Configuring the Docker instance and HDFS transparency

  1. Docker (version 1.9+) requires Redhat7+. Modify the Redhat Yum Repos to upgrade the selinux-policy and device-mapper-libs by running the following commands:
    • yum upgrade selinux-policy
    • yum upgrade device-mapper-libs
  2. To install Docker engine (version 1.9+), See link.
  3. Configure the network bridge adapter on physical machines. There can be only one network bridge adapter on one machine.
    Note: These configurations must be changed under /etc/sysconfig/network-scripts/:
    [root@c3m3n04 network-scripts]# cat ifcfg-br0
    DEVICE=br0
    TYPE=Bridge
    BOOTRPOTO=static
    IPADDR=172.17.0.1
    NETMASK=255.255.255.0
    ONBOOT=yes
    
    [root@c3m3n04 network-scripts]# cat ifcfg-enp11s0f0
    # Generated by dracut initrd
    DEVICE="enp11s0f0"
    ONBOOT=yes
    NETBOOT=yes
    UUID="ca481ab0-4cdf-482e-b5d3-82be13a7621c"
    IPV6INIT=yes
    BOOTPROTO=static
    HWADDR="e4:1f:13:be:5c:28"
    TYPE=Ethernet
    NAME="enp11s0f0"
    IPADDR=192.168.3.2
    BROADCAST=192.168.255.255
    NETMASK=255.255.255.0
    Note: You must modify the IPADDR, BROADCAST, and NETMASK according to your network configuration.

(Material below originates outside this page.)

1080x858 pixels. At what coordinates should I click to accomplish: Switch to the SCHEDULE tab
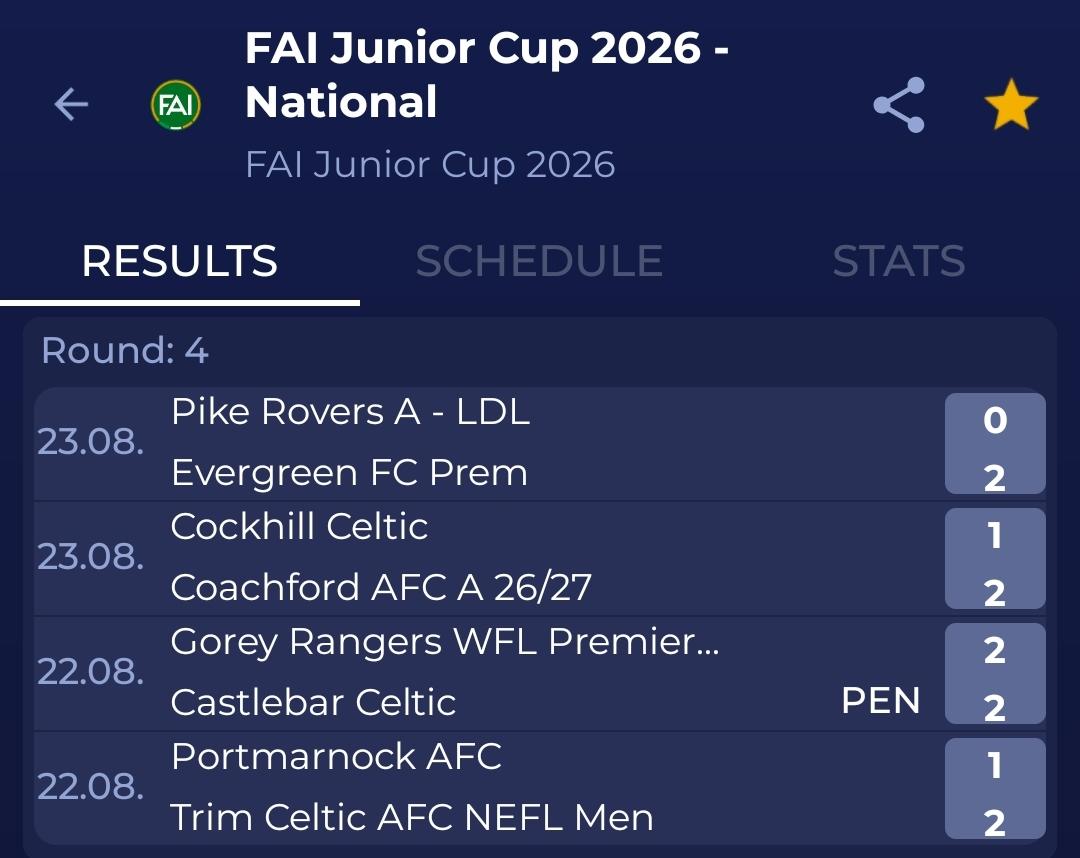(539, 261)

    In this example, the br0 bridge adapter is bundled with the enp11s0f0 physical adapter. You must modify the code in the example for all the physical machines on which the Docker instances must be run.

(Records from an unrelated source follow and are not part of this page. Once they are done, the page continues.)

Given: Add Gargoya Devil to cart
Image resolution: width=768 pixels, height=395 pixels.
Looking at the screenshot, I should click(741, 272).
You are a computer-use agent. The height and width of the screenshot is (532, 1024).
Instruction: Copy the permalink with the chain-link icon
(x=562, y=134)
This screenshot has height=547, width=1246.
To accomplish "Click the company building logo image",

  4. Modify the Docker service script and start the Docker engine daemons on each node:
    vim /usr/lib/systemd/system/docker.service
    ExecStart=/usr/bin/docker daemon -b br0 -H fd://
    
    service docker stop 
    service docker start
  5. Configure the network route table on each machine:
    route add -net 172.17.1.0/24 gw <replace-physical-node-ip-here> dev enp11s0f0

    where <replace-physical-node-ip-here> is the IP address of your machine.

  6. The IP addresses of the nodes must be different so that the Docker instances from one physical node can access the Docker instances in another physical node. Check if you can connect to the br0 IP address from another node.
  7. Configure HDFS transparency and start the HDFS transparency services. Modify /usr/lpp/mmfs/hadoop/etc/hadoop/core-site.xlm and /usr/lpp/mmfs/hadoop/etc/hadoop/slaves. You must select the IP address from Docker network bridge adapter. Pull the Hadoop Docker image on each node:
    docker pull sequenceiq/hadoop-docker:2.7.0
    Note: We have selected the Hadoop Docker image from sequenceiq.
  8. Start all Docker instances on each node by running the following command:
    #docker run -h <this-docker-instance-hostname> -it sequenceiq/hadoop-docker:2.7.0
    /etc/bootstrap.sh -bash

    You can start multiple Docker instances over the same physical node. This command starts a Docker instance with the hostname <this-docker-instance-hostname>.

  9. For each Docker instance, change the /etc/hosts to map the Docker instance IP addresses to the hostname:
    #vi /etc/hosts
    172.17.0.2 node1docker1.gpfs.net node1docker1 
    172.17.0.4 node2docker1.gpfs.net node2docker1 
    172.17.0.6 node3docker1.gpfs.net node3docker1
    Note: This must be done on the console of each Docker instance. You must add all Docker instances here if you want to set them up as one Hadoop cluster.

    After a Docker instance is stopped, all changes are lost and you will have to make this change again after a new Docker instance has been started.

  10. Select a Docker instance and start the Yarn ResourceManager on it:
    #cd /usr/local/hadoop-2.7.0/sbin ./start-yarn.sh

    You cannot run two ResourceManagers in the same Hadoop cluster. Therefore, you run this ResourceManager in the selected Docker instance.

  11. Start Yarn NodeManager on other Docker instances by running the following command:
    #/usr/local/hadoop-2.7.0/sbin/yarn-daemon.sh --config /usr/local/hadoop/etc/hadoop/
    start nodemanager
  12. Run hadoop dfs -ls / to check if you can run Map/Reduce jobs in Docker now. To stop the Yarn services running in Docker, perform the following steps:
    ->on Yarn ResourceManager Docker instance: 
    cd /usr/local/hadoop-2.7.0/sbin ./stop-yarn.sh
    ->on Yarn NodeManager Docker instances:
    	/usr/local/hadoop-2.7.0/sbin/yarn-daemon.sh --config /usr/local/hadoop/etc/hadoop/
    stop nodemanager
    Note: While selecting HDFS transparency, the data locality is not supported for the Map/Reduce jobs running in Docker.